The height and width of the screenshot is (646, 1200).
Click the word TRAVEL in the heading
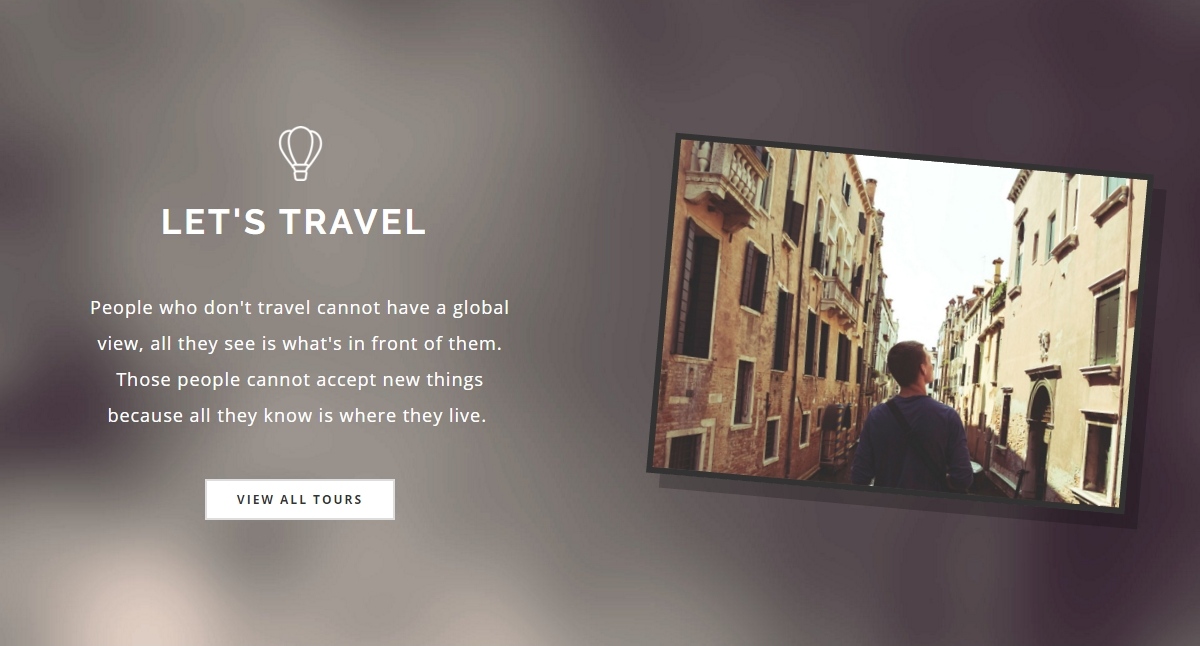pyautogui.click(x=352, y=222)
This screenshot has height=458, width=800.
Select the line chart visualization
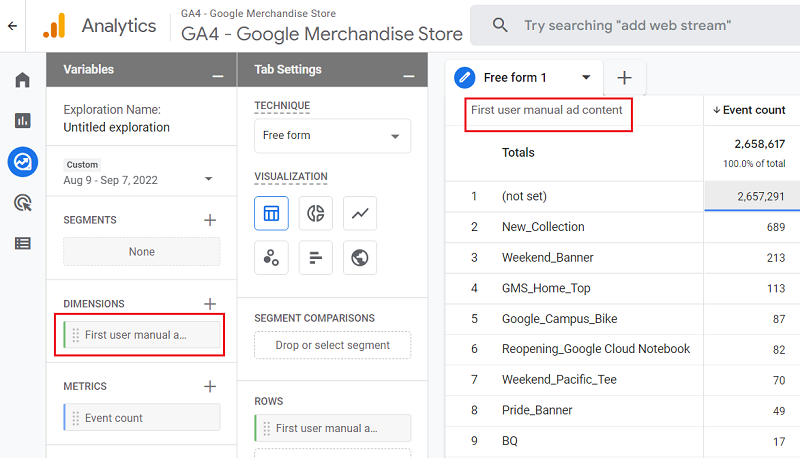coord(360,213)
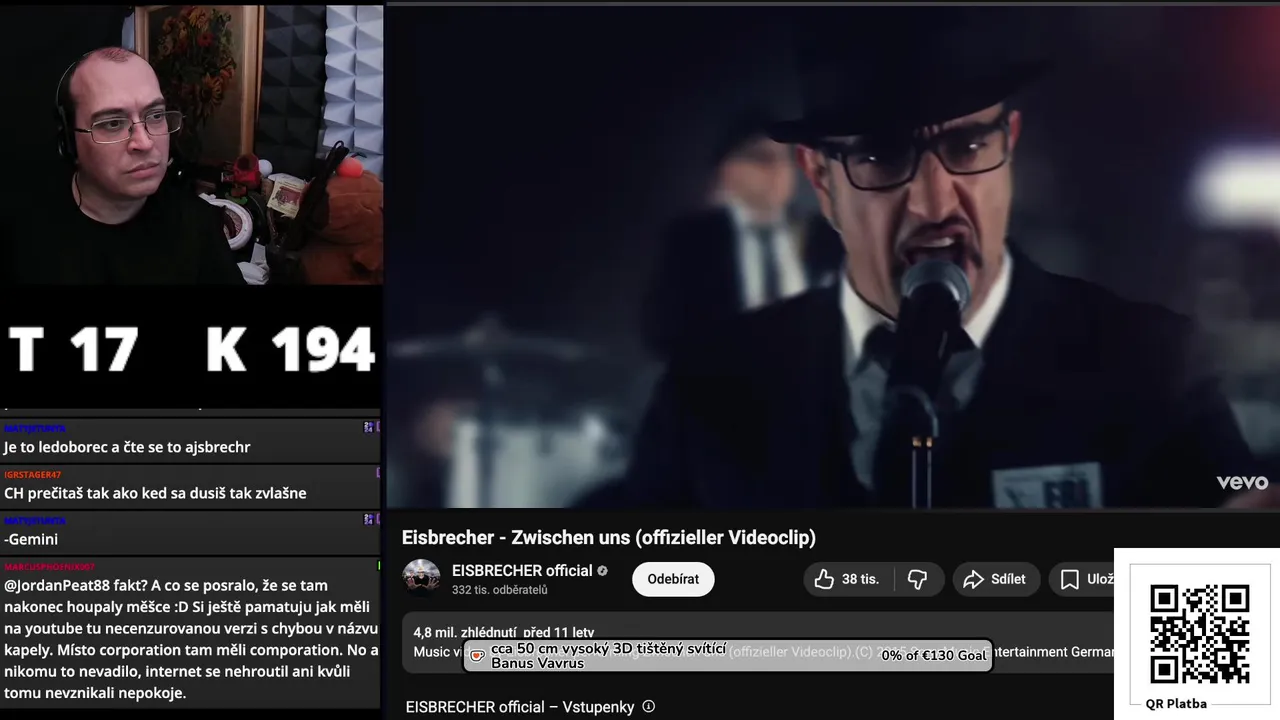Click the MARCUSPHOENIX007 username in chat
Screen dimensions: 1280x720
[x=49, y=567]
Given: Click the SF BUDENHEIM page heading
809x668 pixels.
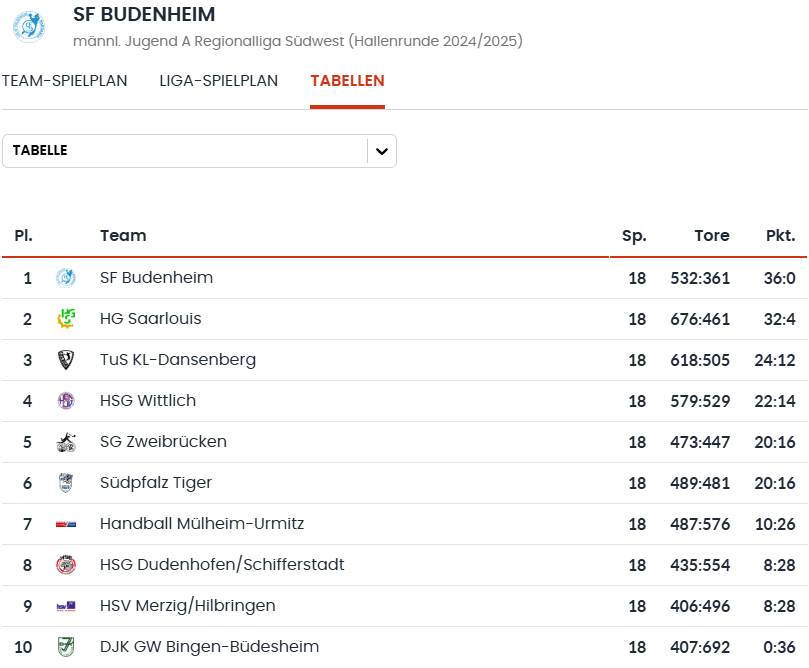Looking at the screenshot, I should point(144,14).
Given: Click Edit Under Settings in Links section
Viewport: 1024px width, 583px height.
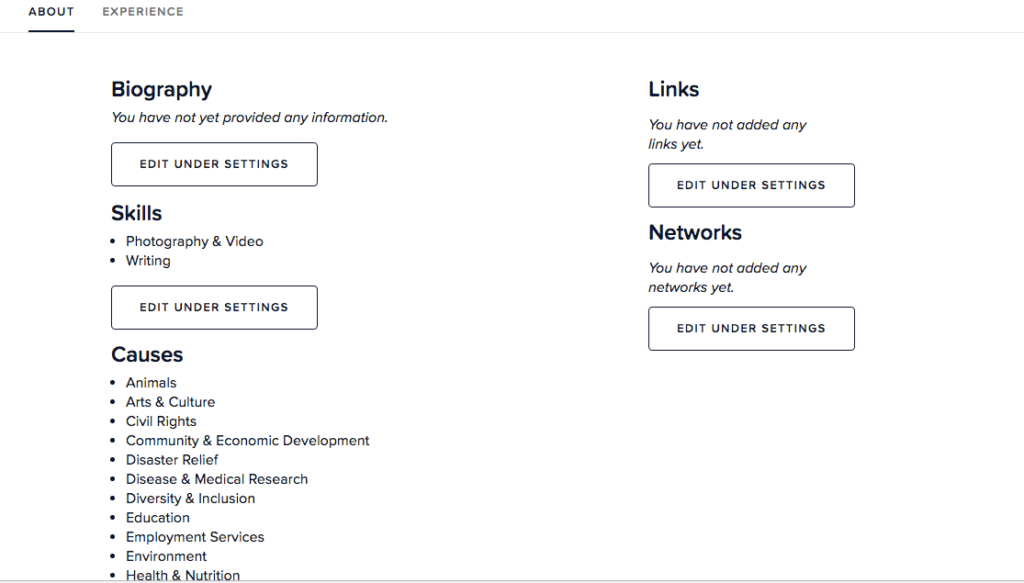Looking at the screenshot, I should click(x=751, y=185).
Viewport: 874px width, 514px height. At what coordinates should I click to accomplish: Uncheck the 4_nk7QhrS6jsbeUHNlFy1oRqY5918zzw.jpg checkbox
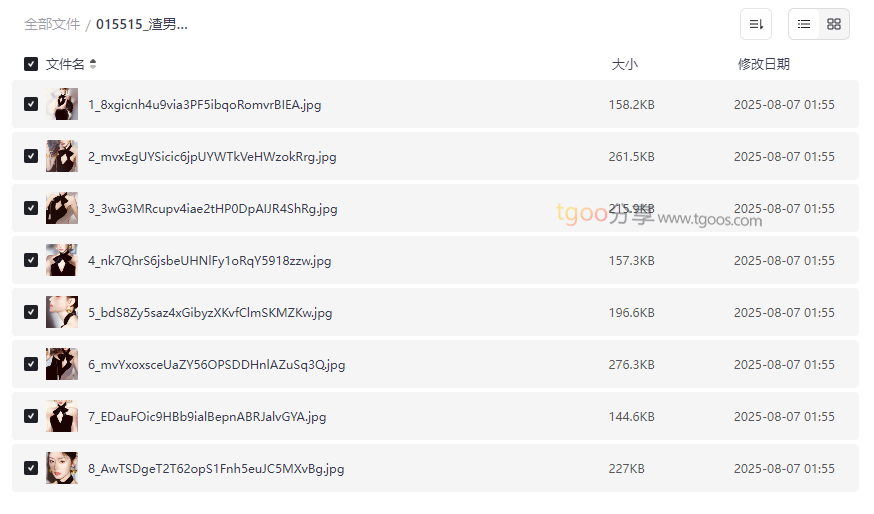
****
Your assignment:
Using the listing above, write out exactly the lines from the one that holds "This screenshot has height=458, width=800." through the last line, both included, and omit pictures.

Task solution:
This screenshot has height=458, width=800.
Select the line chart visualization
coord(360,213)
Click the MARCUSPHOENIX007 username in chat
Screen dimensions: 1280x720
[x=49, y=567]
Given: Click the SF BUDENHEIM page heading
809x668 pixels.
Looking at the screenshot, I should point(144,14).
Given: Click Edit Under Settings in Links section
Viewport: 1024px width, 583px height.
Looking at the screenshot, I should click(x=751, y=185).
Viewport: 874px width, 514px height. At what coordinates should I click to accomplish: Uncheck the 4_nk7QhrS6jsbeUHNlFy1oRqY5918zzw.jpg checkbox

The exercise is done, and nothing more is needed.